Nach Hinweis auf den Wortlaut des § 33 AlVG erläuterte die belangte Behörde den von ihr vorgenommenen Rechenvorgang dahin, dass vom Nettoeinkommen des Partners zunächst die Freigrenzen (für das Jahr 2000 S 5.816,--, für das Jahr 2001 S 5.863,-- und für das Jahr 2002 EUR 435,--) abgezogen würden. Diese Freigrenzen könnten auf Grund außergewöhnlicher finanzieller Belastungen infolge von Krankheit, Schwangerschaft, eines Todesfalls sowie Rückzahlungsverpflichtungen infolge von Hausstandsgründung um bis zu maximal 50 % erhöht werden, wobei Kreditraten zu höchstens 50 % der Ratenhöhe anerkannt würden. Die Anrechnung habe immer auf den Leistungsanspruch des Folgemonates zu erfolgen. Es sei daher das Einkommen des Partners im Jänner auf den Notstandshilfeanspruch im Februar anzurechnen. Da der Ehemann selbständig erwerbstätig sei, sei gemäß § 36a Abs. 5 AlVG sein Einkommen anhand des Einkommensteuerbescheides zu beurteilen, wobei das jährliche Einkommen auf ein monatliches umzurechnen sei.

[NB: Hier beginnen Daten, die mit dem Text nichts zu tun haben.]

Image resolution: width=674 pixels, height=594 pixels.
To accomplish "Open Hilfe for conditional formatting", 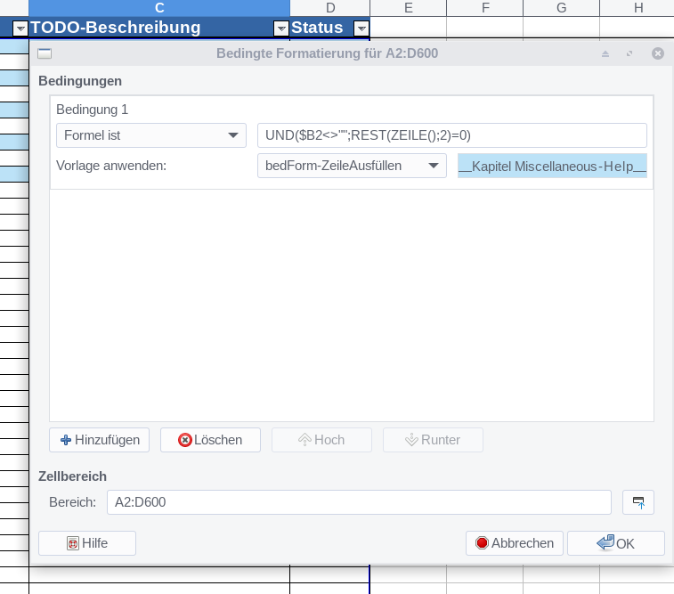I will click(x=87, y=543).
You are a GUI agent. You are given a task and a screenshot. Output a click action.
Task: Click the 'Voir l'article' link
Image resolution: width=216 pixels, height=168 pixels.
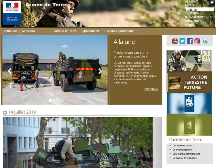[x=151, y=89]
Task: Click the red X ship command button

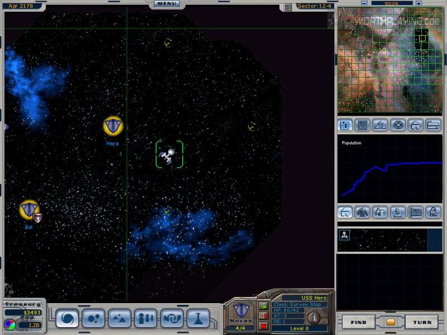Action: pyautogui.click(x=263, y=326)
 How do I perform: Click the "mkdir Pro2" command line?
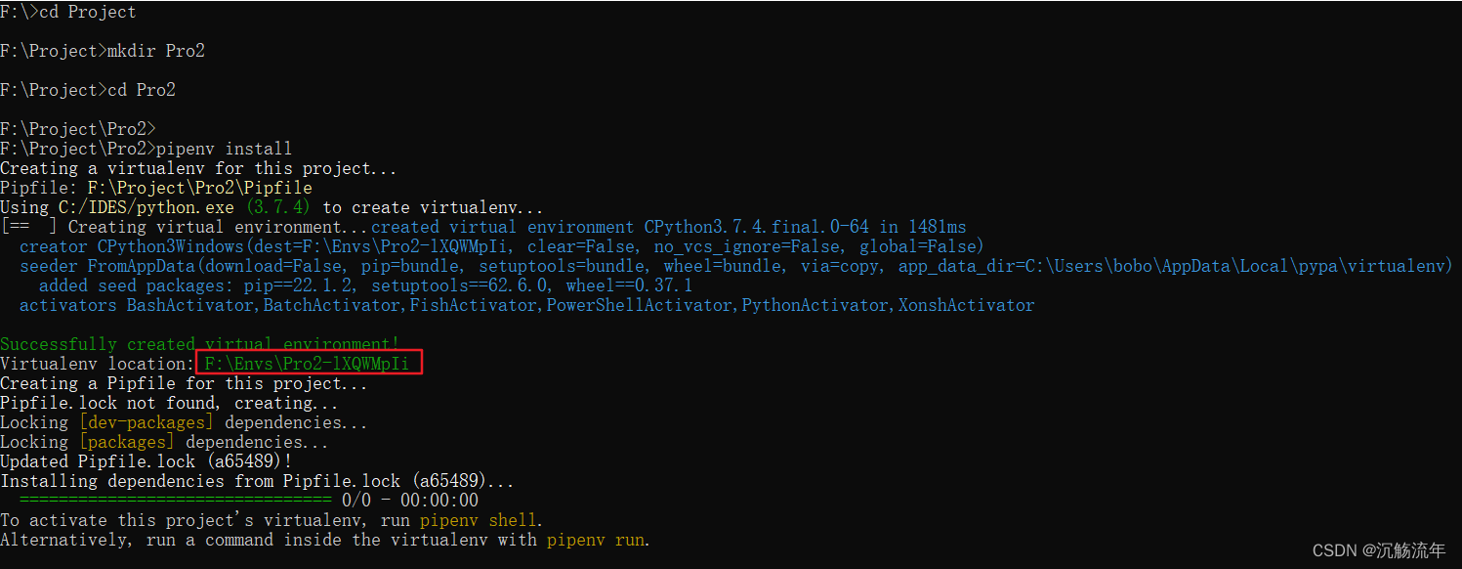click(x=155, y=51)
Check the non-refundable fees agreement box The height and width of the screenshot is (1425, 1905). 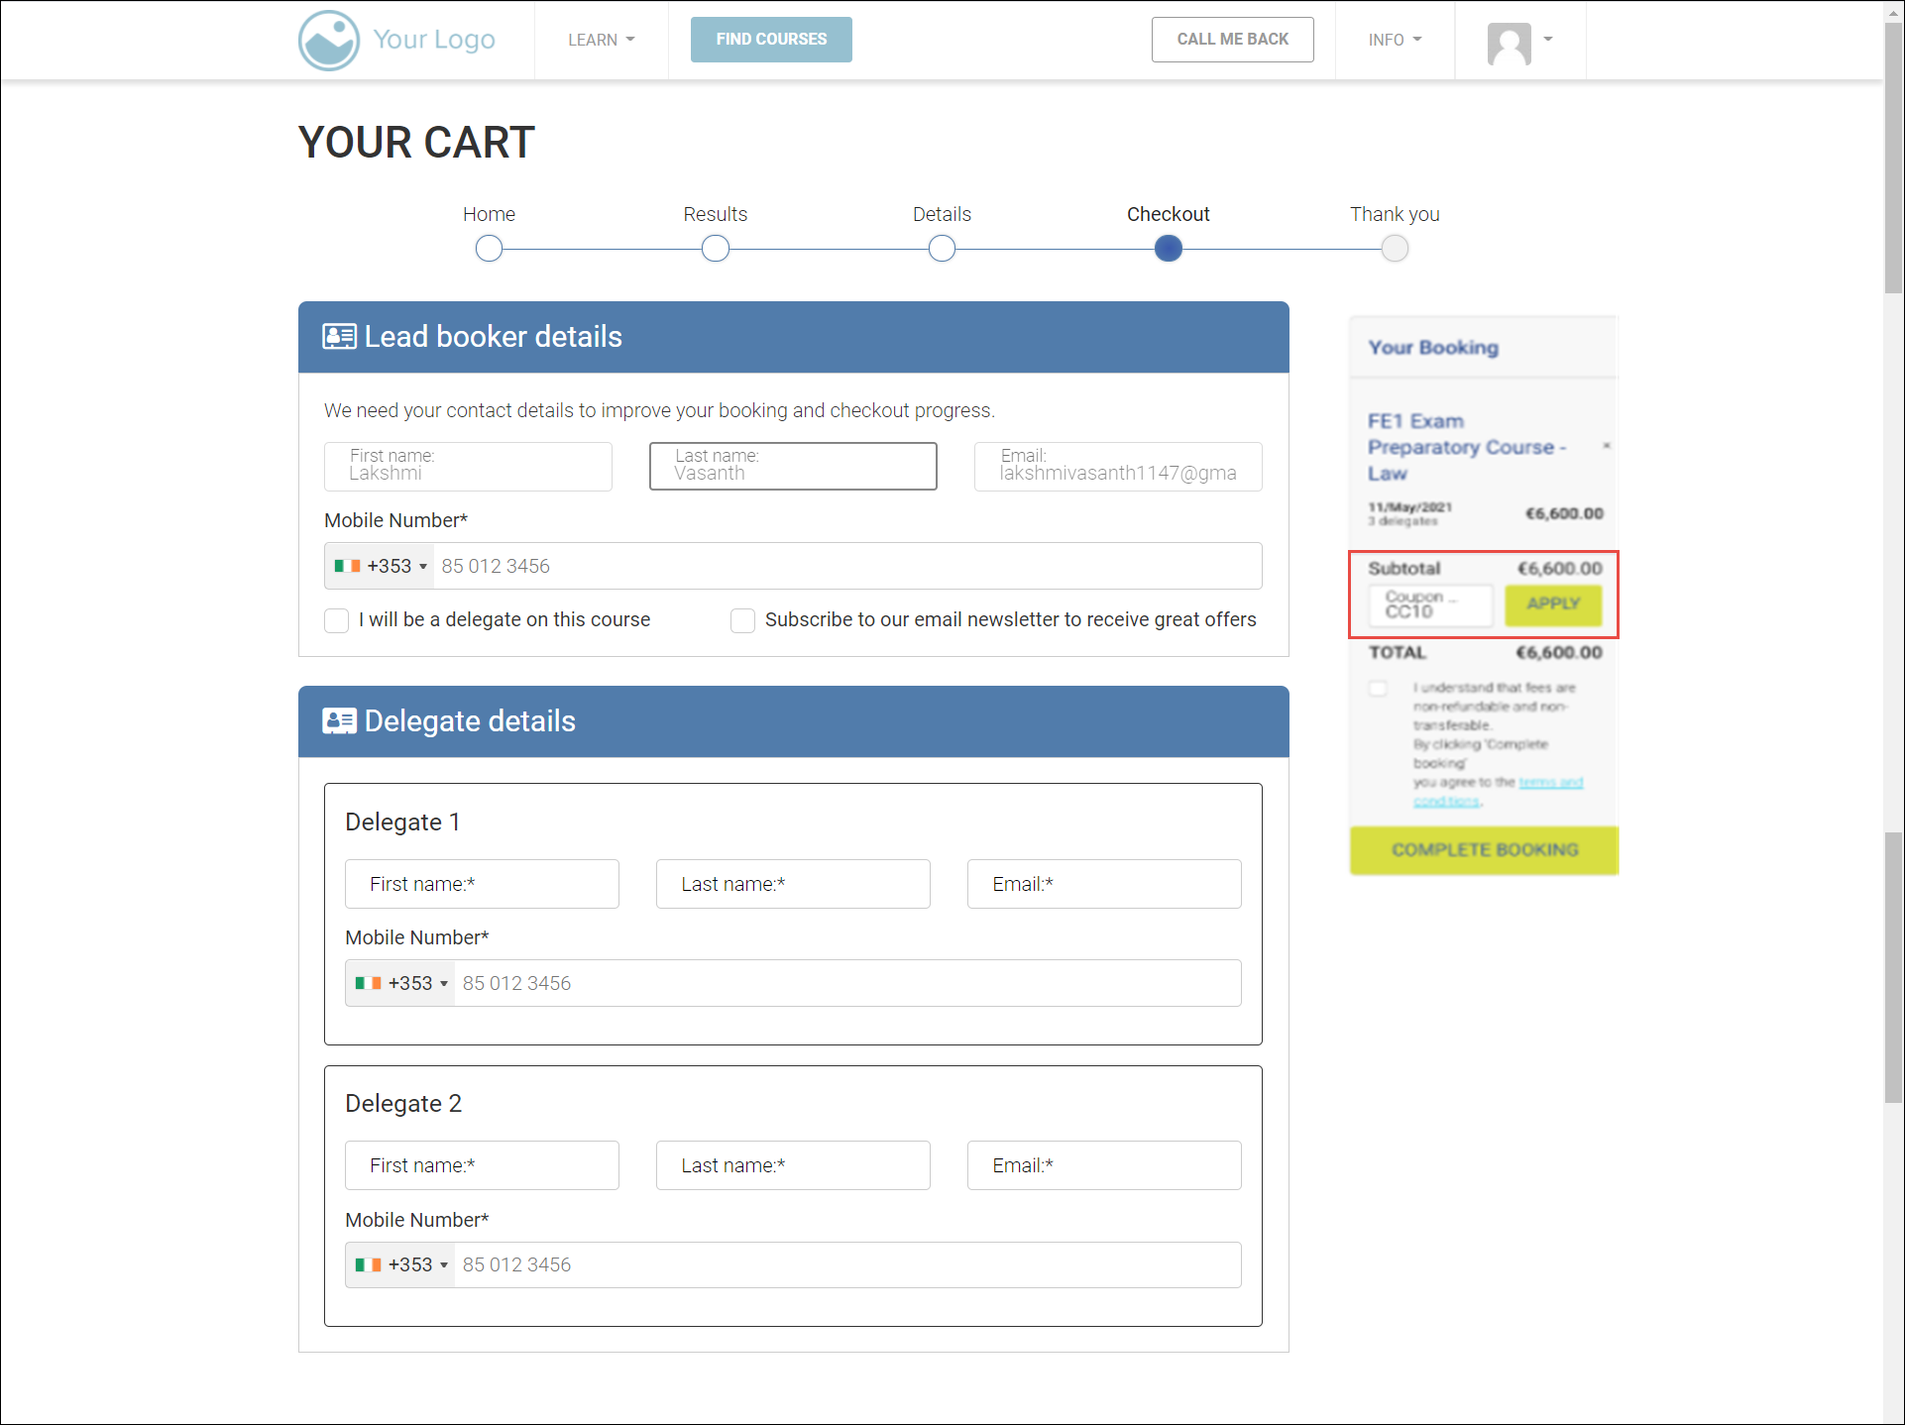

Zum Einwand, die Beschwerdeführerin leide an einer Herzkrankheit, seien keine Befunde angefordert worden, da auch unter Berücksichtigung einer Freigrenzenerhöhung für "innere Krankheit" von S 600,-- das anrechenbare Einkommen von "EUR 325,08 täglich" (richtig: S 325,08) den Anspruch auf Notstandshilfe von S 183,50 deutlich übersteige. Dies wird im angefochtenen Bescheid für den gesamten Zeitraum vom 1. Februar 2000 bis 31. Jänner 2002 im Einzelnen dargelegt und auch der sich daraus ergebende - eingangs genannte - Rückforderungsbetrag im Einzelnen aufgeschlüsselt.

Gegen diesen Bescheid richtet sich die vorliegende, Rechtswidrigkeit des Inhaltes und Rechtswidrigkeit infolge Verletzung von Verfahrensvorschriften geltend machende Beschwerde.

Die belangte Behörde hat die Verwaltungsakten vorgelegt und eine Gegenschrift erstattet, in der sie die kostenpflichtige Abweisung der Beschwerde beantragt.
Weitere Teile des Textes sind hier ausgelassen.